(GIVEN INFORMATION Opens)

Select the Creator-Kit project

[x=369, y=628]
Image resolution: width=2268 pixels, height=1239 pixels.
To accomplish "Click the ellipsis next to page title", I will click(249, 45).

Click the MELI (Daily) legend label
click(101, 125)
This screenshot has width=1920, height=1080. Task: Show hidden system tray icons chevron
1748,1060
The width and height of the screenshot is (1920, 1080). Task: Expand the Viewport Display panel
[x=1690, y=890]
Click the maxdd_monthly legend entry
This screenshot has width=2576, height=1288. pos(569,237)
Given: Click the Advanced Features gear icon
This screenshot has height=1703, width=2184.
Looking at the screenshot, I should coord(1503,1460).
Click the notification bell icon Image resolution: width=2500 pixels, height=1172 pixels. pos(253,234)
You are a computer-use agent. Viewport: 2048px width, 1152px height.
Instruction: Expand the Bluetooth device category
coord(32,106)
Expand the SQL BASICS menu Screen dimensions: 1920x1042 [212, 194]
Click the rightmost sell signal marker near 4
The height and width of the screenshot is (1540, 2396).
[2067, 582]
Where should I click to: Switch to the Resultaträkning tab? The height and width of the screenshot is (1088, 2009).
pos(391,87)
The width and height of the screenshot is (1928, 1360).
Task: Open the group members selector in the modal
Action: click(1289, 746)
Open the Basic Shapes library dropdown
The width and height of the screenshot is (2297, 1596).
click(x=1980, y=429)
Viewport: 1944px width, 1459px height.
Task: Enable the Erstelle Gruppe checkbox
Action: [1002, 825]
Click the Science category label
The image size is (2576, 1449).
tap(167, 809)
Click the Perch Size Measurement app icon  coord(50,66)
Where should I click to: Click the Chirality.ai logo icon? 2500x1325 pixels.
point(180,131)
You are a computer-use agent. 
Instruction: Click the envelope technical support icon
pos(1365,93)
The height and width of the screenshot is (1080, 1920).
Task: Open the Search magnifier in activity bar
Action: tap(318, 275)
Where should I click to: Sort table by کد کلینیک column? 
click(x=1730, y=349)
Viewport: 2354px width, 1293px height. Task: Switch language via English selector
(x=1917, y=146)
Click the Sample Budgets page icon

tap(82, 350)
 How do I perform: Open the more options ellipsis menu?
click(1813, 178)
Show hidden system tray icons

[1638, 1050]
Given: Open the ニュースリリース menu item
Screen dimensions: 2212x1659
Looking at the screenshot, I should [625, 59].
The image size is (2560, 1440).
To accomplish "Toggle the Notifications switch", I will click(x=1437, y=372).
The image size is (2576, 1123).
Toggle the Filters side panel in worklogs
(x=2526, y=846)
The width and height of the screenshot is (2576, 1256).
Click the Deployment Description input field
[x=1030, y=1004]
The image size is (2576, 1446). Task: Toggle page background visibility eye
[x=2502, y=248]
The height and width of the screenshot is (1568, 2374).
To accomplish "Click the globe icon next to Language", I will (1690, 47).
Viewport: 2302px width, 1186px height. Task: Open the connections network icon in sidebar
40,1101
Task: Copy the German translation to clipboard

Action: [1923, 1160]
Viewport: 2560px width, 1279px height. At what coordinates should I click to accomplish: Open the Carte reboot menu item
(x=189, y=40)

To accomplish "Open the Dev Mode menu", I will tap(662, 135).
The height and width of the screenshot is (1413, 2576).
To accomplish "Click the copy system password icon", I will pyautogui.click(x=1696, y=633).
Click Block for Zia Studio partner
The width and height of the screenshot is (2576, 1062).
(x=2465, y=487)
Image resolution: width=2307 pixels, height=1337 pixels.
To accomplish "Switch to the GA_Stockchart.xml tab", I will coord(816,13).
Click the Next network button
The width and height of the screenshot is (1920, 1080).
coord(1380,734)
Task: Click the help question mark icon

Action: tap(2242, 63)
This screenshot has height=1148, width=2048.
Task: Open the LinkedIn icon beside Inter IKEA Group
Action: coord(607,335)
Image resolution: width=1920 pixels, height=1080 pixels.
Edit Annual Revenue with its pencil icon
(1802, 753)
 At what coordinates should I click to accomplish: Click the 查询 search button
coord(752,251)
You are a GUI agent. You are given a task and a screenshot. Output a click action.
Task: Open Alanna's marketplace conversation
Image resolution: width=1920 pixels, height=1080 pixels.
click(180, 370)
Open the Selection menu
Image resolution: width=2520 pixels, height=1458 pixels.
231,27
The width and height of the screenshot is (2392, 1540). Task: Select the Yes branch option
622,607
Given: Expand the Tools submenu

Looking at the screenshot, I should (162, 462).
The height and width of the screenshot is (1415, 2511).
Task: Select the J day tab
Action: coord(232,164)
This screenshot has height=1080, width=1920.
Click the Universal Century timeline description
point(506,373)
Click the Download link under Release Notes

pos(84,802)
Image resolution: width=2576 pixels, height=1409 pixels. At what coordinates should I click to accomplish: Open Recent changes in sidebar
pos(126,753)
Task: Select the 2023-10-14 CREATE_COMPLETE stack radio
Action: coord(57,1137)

(GIVEN INFORMATION Closes)

» **ASSIGNMENT**
Copy out, exactly as given, the line containing "The width and height of the screenshot is (2392, 1540)." together with every line after it in the material.

» **SOLUTION TO THE EXERCISE**
The width and height of the screenshot is (2392, 1540). Task: Select the Yes branch option
622,607
Given: Expand the Tools submenu

Looking at the screenshot, I should (162, 462).
The height and width of the screenshot is (1415, 2511).
Task: Select the J day tab
Action: coord(232,164)
This screenshot has height=1080, width=1920.
Click the Universal Century timeline description
point(506,373)
Click the Download link under Release Notes

pos(84,802)
Image resolution: width=2576 pixels, height=1409 pixels. At what coordinates should I click to accomplish: Open Recent changes in sidebar
pos(126,753)
Task: Select the 2023-10-14 CREATE_COMPLETE stack radio
Action: coord(57,1137)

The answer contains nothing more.